Thursday (Day 21 from CART cell infusion) ....
Thanksgiving came and went, and I hope it's another day that BJ won't remember after all this is over. He still isn't aware of very much, just like every day of the past week. He was still suffering from withdrawal symptoms (fast breathing, fast heart rate, widening pupils, irritability, anxiety, stomach cramps, diarrhea, nausea, vomiting, yawning, sweating), and toward the evening, it worsened. He became very agitated. They had just started a blood transfusion around 3pm, when he pulled hard on the IV line that was accessing his port. When he pulled, the .75" needle came out of his port, so the blood transfusion had to be stopped, and his port area had to be cleaned and immediately reaccessed so it wouldn't clot. If his port were to clot, he would have to have surgery to replace the port again.
Thanksgiving night, he became delirious, and panicked. His doctor said the delirium was caused by a combination of very high (106) fevers for the past 2 weeks, not sleeping, and all the medications to control pain and nausea. He keeps getting platelet transfusions multiple times each day.

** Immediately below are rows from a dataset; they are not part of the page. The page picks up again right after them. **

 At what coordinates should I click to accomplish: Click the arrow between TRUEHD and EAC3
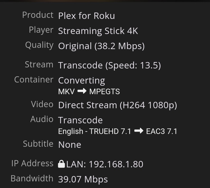tap(139, 131)
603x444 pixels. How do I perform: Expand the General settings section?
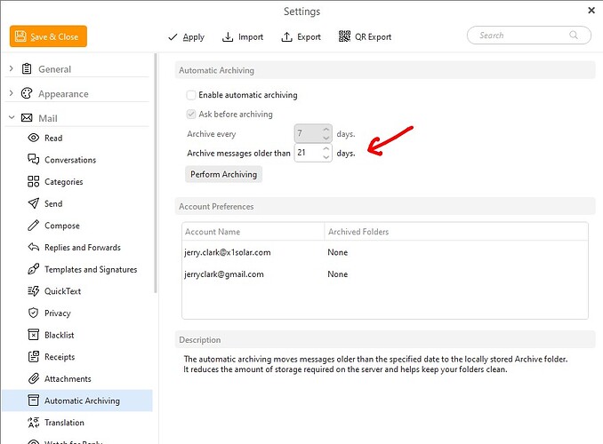point(11,69)
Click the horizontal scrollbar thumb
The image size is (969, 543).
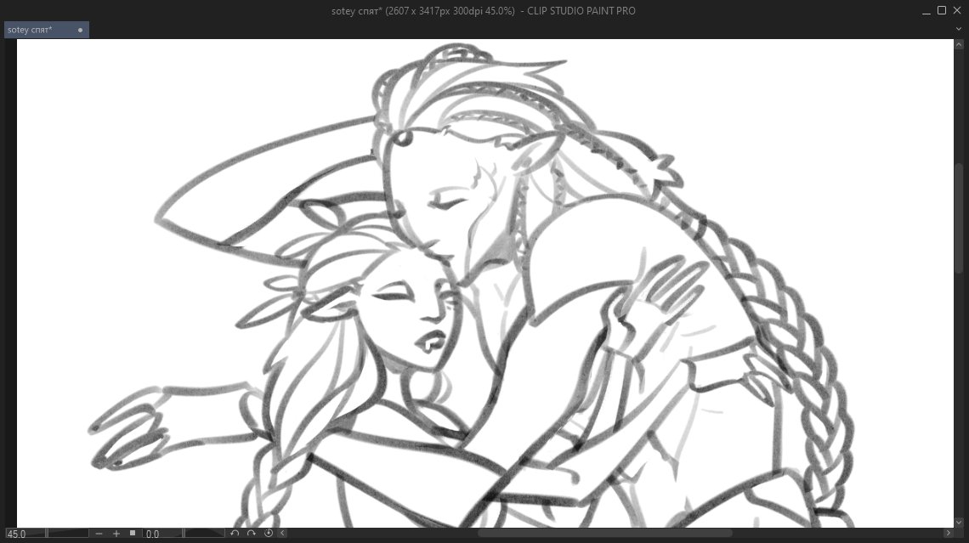click(x=604, y=534)
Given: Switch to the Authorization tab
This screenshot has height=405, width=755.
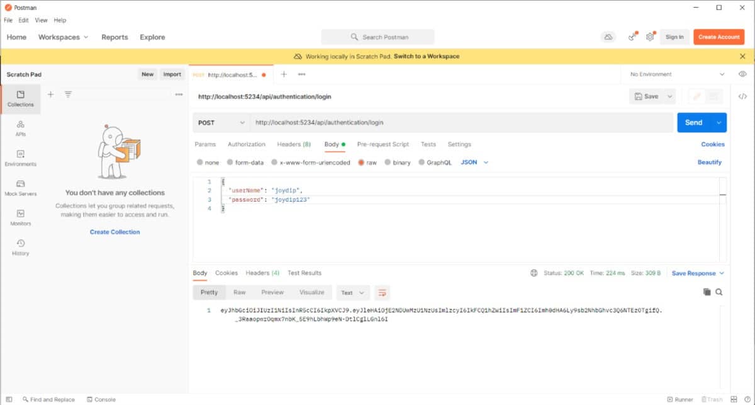Looking at the screenshot, I should pyautogui.click(x=246, y=144).
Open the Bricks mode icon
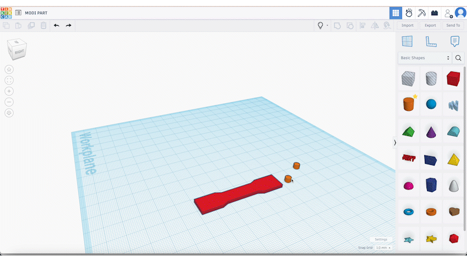 pos(435,13)
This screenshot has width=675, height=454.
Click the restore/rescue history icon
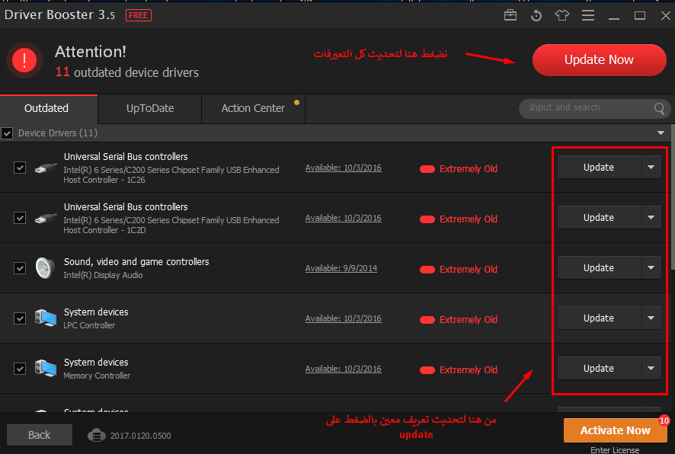coord(536,15)
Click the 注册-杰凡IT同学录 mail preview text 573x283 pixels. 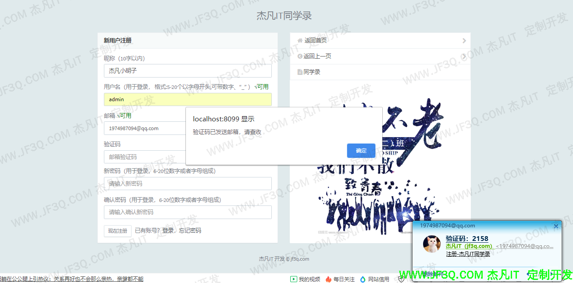click(468, 254)
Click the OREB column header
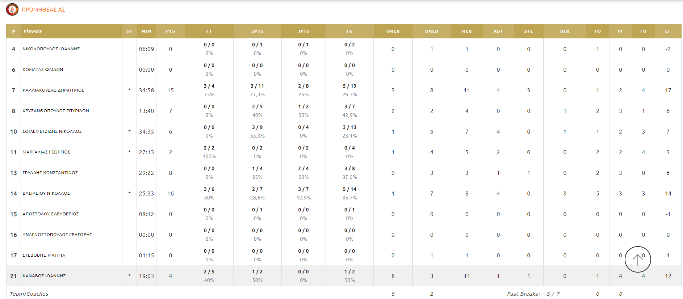683x299 pixels. (x=393, y=31)
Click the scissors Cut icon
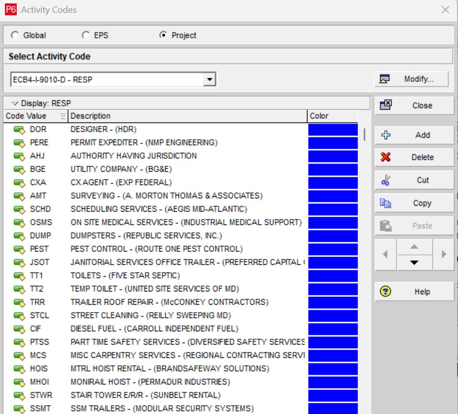 [x=386, y=180]
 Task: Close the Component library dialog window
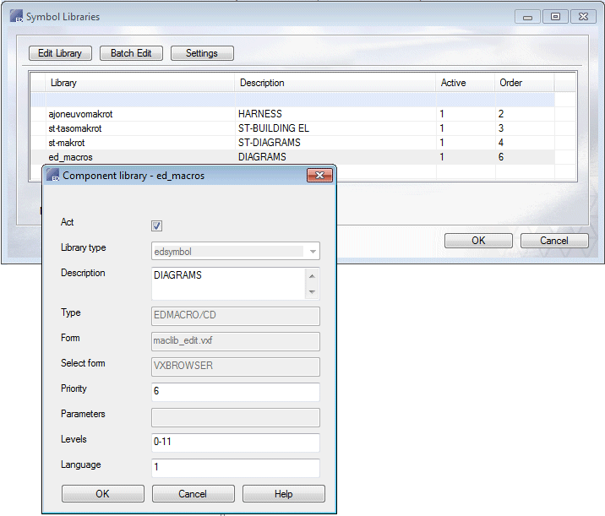pos(319,176)
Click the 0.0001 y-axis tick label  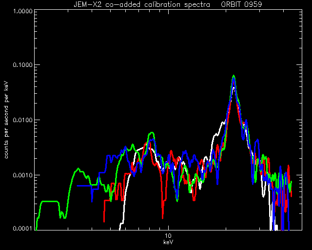click(x=22, y=229)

Today, his white blood cell count is 0.2. It's still amazing to see it this low.
I turned on the Panthers/Cowboys game, but he was not in a mental state to really watch and participate like he usually does. Even opening a package sent by Damione and Silvana Lewis, and showing him the signed Thomas Davis jersey didn't get through to him. He has received other mail and packages that he hasn't opened yet, because he's just not able.
It's hard to go so many days without having conversations with BJ, laughing with him, and seeing that sparkle in his eyes. He still doesn't know that his CART cells have kicked major leukemia ass....and I can't wait to tell him, and watch his face as the realization sets in.
Thankfulness...I'm thankful for BJ and Carly, my husband Darrell, my inner core of friends that are my family, my incredible Medic family, medical staff that care for my son, and countless friends, family and strangers who are lifting BJ up, and who also lift me up as we take these steps through very scary and uncertain places. Most of all, I'm thankful to God, who sent his own son, who innocently suffered and died, so that we could be with him one day.
And I thank him...every day...for another day with BJ.